Mars has long been believed to have been cold, dead and dry for aeons, but there is now striking new proof that not only was Mars a relatively warm and wet place in geologically recent times, but that even today there are vast reserves of water frozen beneath the planet’s surface. As well as casting fascinating new insights into Mars’ past, this discovery is also forcing a complete rethink about the mechanisms of global planetary change and the possibility that there is microbial life on Mars.

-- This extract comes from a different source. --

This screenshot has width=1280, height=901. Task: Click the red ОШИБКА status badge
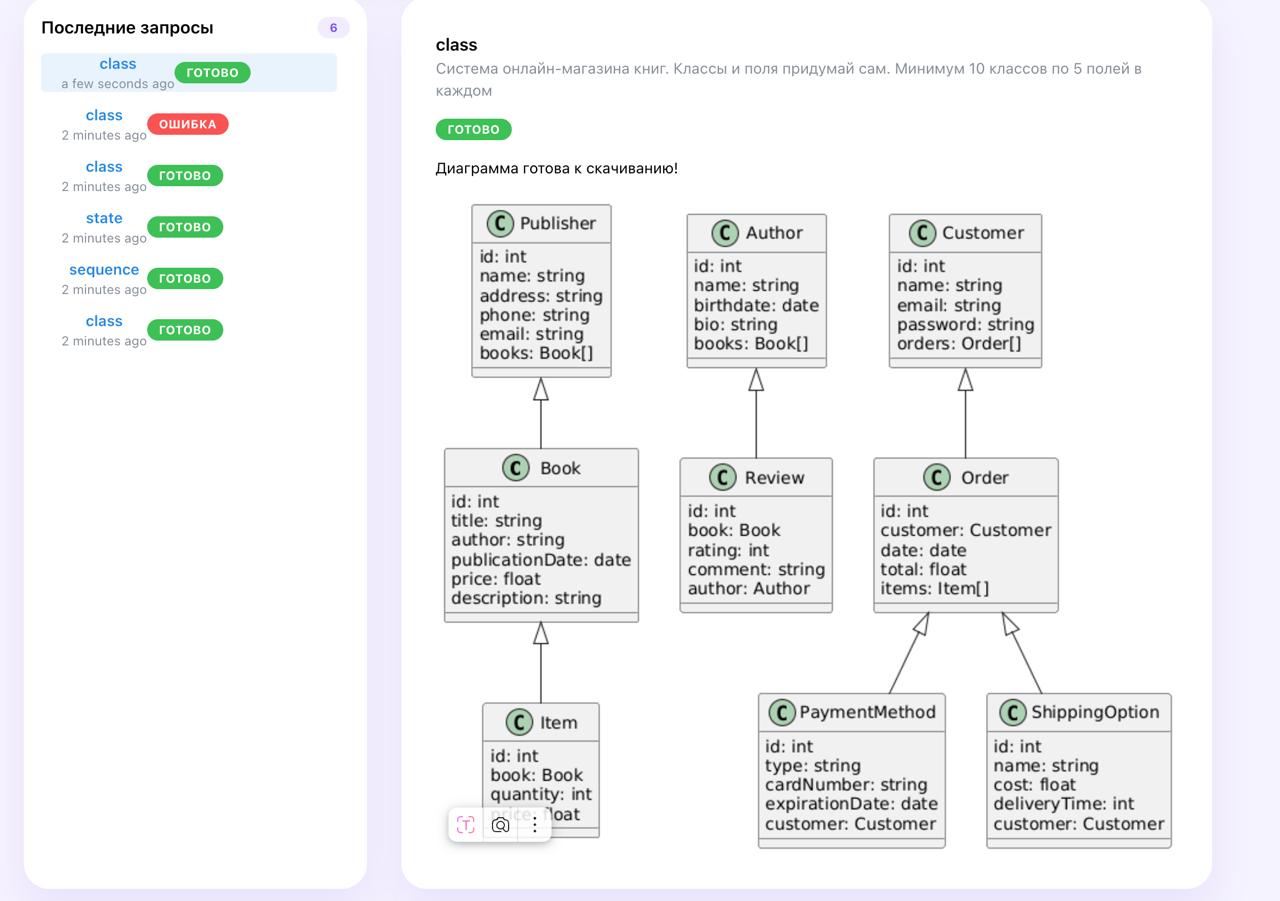coord(188,124)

David Harland considers the issue of life on Mars in parallel with the origin of life on Earth. At the time the Viking instruments were designed, it was thought that all terrestrial life ultimately derived its energy from sunlight, and that the earliest form of life was the cyanobacteria with chlorophyll for photosynthesis. It was assumed the same would be the case on Mars and that microbial life would be on or near the surface that the Vikings had sampled.

No sooner were the results from the Viking instruments in, than it was discovered that there was an even older type of microbial life on Earth when, in 1977 ‘black smokers’ were found in volcanically active parts of the ocean floor, at depths of several kilometres. Removed from sunlight, these archaea (literally, ‘the old ones’) live off the minerals released by the hydrothermal activity. Subsequently our view of life was further revised when ‘extremophiles’ were discovered thriving in acidic, salty, alkaline, very hot, very cold and radiation soaked environments previously considered lethal. Although the Vikings had found no sign of organics, and the surface was extremely hostile, suggesting that life had never gained a foothold, the discovery of microbes living far beneath the surface of the Earth raised the possibility of life below the surface of Mars, where there may be water-ice and/or hydrothermal activity. Perhaps, because the microbes were beyond the reach of the Vikings’ instruments, the negative result was premature.

Following the negative tests for biological activity by the Vikings, NASA – in the belief that Mars was once warm and wet, as the erosional features on the surface suggest – decided to ‘chase the water’ in the hope of establishing that conditions on Mars were once suitable for life, although this would not prove that life had developed. The targets selected (from many) were what seemed to be an outflow channel, a dry lake and a patch of minerals emplaced by hydrothermal activity. In 1997 Mars Pathfinder landed in an outflow channel where it released the small Sojourner rover to perform chemical analyses of nearby rocks. NASA followed up in 2004 with the much larger Mars Exploration Rovers, which were equipped to act as mobile field geologists. One was landed in what seemed to be a dried up lake bed inside a crater, and the other set down in an area that a remote-sensing orbital survey had identified as haematite, a likely indicator of hydrothermal activity. Both of these missions have yielded evidence that conditions were once conducive to the development of life.

In parallel with these NASA projects, the European Space Agency developed the Mars Express remote-sensing orbiter, which has detected traces of methane that may have been released by microbes. If microbial life is found on Mars, will it be based on DNA? Will this indicate that life developed independently? Or that it has characteristics in common with the most ancient forms of terrestrial life? If life is found on two planets in the same planetary system, this would favour the panspermia hypothesis. And if martian life is radically different, then in light of the discovery of planetary systems around other stars, this would, as remarked by Philip Morrison of MIT, "transform life from the status of a miracle to that of a statistic". These are all questions that the exploration of Mars for life are aimed to answer.